# AIM OF THE TASK:
Print the first line of the records below and every line after it, up to and including the line with "Απαγόρευση Κυκλοφορίας πολιτών". Print nothing else.

==== PROVIDED MATERIAL

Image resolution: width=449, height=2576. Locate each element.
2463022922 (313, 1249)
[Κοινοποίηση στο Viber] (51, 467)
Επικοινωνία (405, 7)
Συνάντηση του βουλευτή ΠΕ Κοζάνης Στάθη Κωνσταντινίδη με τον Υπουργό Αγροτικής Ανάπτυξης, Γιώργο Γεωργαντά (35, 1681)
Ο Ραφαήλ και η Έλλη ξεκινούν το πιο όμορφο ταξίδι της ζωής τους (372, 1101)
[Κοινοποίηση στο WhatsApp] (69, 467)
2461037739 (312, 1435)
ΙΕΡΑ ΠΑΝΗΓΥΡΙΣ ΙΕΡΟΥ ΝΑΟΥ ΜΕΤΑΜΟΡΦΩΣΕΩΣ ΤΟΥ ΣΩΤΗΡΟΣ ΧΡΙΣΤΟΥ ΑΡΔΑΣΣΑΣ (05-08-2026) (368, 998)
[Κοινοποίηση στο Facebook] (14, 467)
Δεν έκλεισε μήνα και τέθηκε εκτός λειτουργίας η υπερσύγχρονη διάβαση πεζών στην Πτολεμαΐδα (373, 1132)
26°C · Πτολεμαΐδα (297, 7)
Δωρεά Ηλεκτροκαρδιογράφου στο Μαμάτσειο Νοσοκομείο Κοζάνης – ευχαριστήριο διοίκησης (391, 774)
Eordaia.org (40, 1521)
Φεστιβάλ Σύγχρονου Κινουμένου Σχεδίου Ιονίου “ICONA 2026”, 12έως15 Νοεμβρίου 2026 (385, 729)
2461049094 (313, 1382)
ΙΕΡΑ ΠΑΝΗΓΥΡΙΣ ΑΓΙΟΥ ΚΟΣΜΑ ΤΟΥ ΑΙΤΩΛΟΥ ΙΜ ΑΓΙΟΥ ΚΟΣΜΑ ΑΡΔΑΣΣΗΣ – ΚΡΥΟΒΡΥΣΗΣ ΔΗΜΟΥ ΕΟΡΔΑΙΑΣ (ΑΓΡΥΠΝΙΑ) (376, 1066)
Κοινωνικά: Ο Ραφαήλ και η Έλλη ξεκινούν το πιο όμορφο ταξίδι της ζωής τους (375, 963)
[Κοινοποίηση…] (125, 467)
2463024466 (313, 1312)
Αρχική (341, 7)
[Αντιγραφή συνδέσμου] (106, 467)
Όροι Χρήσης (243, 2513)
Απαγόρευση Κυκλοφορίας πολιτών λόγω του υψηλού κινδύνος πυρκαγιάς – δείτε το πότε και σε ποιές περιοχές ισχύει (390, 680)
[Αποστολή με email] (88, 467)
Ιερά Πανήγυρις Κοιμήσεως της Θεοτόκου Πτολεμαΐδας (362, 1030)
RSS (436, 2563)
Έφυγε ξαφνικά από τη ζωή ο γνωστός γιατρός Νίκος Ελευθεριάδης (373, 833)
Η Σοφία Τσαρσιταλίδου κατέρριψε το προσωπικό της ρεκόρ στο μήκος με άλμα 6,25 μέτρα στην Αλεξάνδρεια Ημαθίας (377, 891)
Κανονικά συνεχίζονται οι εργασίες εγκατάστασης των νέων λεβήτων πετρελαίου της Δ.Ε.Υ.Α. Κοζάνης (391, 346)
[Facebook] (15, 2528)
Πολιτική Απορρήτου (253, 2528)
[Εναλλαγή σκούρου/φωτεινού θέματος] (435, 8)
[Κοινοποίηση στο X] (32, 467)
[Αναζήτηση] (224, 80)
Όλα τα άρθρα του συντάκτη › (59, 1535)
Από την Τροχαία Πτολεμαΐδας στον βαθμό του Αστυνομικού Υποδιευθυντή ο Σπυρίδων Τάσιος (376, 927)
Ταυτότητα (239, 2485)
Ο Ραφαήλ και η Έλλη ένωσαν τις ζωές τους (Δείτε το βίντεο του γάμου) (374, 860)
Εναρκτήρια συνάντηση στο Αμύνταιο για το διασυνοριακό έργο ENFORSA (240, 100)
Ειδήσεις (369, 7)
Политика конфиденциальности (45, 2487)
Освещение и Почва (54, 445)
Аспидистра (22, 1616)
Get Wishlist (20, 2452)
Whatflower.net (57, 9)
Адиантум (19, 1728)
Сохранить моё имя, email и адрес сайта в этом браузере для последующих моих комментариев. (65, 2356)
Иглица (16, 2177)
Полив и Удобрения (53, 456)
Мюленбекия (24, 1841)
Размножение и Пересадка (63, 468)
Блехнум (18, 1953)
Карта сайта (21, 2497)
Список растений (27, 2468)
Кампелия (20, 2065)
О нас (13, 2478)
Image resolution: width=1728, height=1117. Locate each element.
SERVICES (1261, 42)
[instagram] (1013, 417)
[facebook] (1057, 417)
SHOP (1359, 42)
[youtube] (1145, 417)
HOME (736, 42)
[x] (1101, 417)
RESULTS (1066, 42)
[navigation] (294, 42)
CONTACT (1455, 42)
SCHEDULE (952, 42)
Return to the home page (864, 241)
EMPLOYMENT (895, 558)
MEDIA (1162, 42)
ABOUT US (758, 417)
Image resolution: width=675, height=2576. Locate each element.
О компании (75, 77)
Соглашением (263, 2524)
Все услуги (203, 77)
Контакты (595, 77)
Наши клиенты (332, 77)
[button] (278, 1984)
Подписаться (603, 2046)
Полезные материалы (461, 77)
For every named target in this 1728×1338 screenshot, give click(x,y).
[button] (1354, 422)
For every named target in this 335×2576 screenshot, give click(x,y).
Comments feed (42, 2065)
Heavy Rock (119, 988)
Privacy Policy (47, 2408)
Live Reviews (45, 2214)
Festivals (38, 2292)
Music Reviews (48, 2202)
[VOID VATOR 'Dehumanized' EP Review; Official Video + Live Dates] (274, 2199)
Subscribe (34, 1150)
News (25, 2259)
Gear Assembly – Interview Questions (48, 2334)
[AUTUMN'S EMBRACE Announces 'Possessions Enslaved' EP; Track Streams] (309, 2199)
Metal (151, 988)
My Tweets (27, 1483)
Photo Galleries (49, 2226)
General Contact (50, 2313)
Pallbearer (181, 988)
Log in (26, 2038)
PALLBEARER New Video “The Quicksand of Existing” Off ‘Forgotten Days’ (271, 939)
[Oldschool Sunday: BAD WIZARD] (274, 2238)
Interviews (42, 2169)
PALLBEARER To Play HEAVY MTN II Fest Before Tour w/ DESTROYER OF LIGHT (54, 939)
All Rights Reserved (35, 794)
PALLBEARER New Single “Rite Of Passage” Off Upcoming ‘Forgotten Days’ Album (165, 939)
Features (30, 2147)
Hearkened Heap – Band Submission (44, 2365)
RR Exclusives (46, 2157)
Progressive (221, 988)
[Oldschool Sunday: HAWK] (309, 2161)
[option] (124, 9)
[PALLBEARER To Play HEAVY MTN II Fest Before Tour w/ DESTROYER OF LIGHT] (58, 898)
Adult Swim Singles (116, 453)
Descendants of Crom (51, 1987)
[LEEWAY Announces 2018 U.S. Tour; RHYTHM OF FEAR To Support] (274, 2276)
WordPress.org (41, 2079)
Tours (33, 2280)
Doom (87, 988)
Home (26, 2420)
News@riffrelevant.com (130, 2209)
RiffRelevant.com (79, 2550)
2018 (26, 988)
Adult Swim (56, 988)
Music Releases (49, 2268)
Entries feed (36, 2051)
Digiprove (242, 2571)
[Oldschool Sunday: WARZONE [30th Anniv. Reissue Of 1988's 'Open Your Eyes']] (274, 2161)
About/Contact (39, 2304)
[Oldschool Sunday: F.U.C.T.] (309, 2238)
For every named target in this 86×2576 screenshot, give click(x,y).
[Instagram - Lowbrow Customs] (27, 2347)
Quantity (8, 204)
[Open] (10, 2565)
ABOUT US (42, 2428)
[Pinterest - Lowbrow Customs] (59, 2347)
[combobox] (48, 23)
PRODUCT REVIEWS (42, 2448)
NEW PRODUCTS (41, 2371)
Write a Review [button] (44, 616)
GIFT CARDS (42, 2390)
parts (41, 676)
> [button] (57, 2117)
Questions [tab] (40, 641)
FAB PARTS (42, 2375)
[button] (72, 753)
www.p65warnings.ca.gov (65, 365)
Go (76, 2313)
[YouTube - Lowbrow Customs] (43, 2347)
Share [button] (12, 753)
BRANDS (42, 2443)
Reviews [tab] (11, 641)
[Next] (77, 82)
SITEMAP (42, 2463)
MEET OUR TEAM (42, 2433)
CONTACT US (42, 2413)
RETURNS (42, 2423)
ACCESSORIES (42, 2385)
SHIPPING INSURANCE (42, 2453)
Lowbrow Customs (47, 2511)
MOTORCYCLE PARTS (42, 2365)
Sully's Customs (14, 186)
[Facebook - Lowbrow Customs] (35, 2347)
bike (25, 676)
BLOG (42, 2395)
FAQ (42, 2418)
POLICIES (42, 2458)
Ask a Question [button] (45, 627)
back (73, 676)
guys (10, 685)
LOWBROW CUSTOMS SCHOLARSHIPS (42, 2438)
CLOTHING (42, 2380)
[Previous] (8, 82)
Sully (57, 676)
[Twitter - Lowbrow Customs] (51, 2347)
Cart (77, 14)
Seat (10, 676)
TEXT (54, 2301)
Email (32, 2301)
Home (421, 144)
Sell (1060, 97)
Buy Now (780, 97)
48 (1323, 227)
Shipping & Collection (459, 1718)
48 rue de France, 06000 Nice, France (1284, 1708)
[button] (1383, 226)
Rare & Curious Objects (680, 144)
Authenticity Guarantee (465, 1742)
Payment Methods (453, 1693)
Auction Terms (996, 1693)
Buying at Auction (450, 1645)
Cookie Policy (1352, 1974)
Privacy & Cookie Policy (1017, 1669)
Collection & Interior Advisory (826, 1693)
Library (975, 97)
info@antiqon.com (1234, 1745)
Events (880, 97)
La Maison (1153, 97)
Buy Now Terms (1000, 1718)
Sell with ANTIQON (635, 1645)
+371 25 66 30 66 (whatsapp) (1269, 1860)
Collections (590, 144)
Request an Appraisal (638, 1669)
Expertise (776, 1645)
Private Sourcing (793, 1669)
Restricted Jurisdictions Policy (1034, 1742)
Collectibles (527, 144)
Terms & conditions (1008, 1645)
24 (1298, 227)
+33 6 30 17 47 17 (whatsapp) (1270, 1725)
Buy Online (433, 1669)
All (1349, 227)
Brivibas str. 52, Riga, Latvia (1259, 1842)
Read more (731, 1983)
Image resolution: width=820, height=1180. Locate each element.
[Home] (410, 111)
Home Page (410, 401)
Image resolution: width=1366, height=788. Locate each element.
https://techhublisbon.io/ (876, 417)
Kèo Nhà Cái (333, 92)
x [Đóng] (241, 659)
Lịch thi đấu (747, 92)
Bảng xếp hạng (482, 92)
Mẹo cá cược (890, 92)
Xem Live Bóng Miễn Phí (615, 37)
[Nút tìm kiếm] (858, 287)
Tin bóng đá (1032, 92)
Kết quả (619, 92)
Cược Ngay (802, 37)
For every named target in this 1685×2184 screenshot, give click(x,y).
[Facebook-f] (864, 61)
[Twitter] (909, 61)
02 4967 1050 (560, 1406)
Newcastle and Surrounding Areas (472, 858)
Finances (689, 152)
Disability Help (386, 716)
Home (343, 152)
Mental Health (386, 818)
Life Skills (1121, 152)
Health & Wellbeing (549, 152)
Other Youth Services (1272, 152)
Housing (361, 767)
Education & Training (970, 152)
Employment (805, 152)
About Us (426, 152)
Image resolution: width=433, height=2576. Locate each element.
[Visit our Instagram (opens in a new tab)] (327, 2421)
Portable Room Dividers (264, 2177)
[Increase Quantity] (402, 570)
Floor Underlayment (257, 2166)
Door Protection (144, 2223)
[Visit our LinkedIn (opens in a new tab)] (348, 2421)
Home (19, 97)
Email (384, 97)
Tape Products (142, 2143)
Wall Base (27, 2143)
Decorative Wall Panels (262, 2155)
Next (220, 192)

========

# WRITTEN RESPONSE:
Image resolution: width=449, height=2576. Locate each element.
2463022922 (313, 1249)
[Κοινοποίηση στο Viber] (51, 467)
Επικοινωνία (405, 7)
Συνάντηση του βουλευτή ΠΕ Κοζάνης Στάθη Κωνσταντινίδη με τον Υπουργό Αγροτικής Ανάπτυξης, Γιώργο Γεωργαντά (35, 1681)
Ο Ραφαήλ και η Έλλη ξεκινούν το πιο όμορφο ταξίδι της ζωής τους (372, 1101)
[Κοινοποίηση στο WhatsApp] (69, 467)
2461037739 (312, 1435)
ΙΕΡΑ ΠΑΝΗΓΥΡΙΣ ΙΕΡΟΥ ΝΑΟΥ ΜΕΤΑΜΟΡΦΩΣΕΩΣ ΤΟΥ ΣΩΤΗΡΟΣ ΧΡΙΣΤΟΥ ΑΡΔΑΣΣΑΣ (05-08-2026) (368, 998)
[Κοινοποίηση στο Facebook] (14, 467)
Δεν έκλεισε μήνα και τέθηκε εκτός λειτουργίας η υπερσύγχρονη διάβαση πεζών στην Πτολεμαΐδα (373, 1132)
26°C · Πτολεμαΐδα (297, 7)
Δωρεά Ηλεκτροκαρδιογράφου στο Μαμάτσειο Νοσοκομείο Κοζάνης – ευχαριστήριο διοίκησης (391, 774)
Eordaia.org (40, 1521)
Φεστιβάλ Σύγχρονου Κινουμένου Σχεδίου Ιονίου “ICONA 2026”, 12έως15 Νοεμβρίου 2026 (385, 729)
2461049094 (313, 1382)
ΙΕΡΑ ΠΑΝΗΓΥΡΙΣ ΑΓΙΟΥ ΚΟΣΜΑ ΤΟΥ ΑΙΤΩΛΟΥ ΙΜ ΑΓΙΟΥ ΚΟΣΜΑ ΑΡΔΑΣΣΗΣ – ΚΡΥΟΒΡΥΣΗΣ ΔΗΜΟΥ ΕΟΡΔΑΙΑΣ (ΑΓΡΥΠΝΙΑ) (376, 1066)
Κοινωνικά: Ο Ραφαήλ και η Έλλη ξεκινούν το πιο όμορφο ταξίδι της ζωής τους (375, 963)
[Κοινοποίηση…] (125, 467)
2463024466 (313, 1312)
Αρχική (341, 7)
[Αντιγραφή συνδέσμου] (106, 467)
Όροι Χρήσης (243, 2513)
Απαγόρευση Κυκλοφορίας πολιτών λόγω του υψηλού κινδύνος πυρκαγιάς – δείτε το πότε και σε ποιές περιοχές ισχύει (390, 680)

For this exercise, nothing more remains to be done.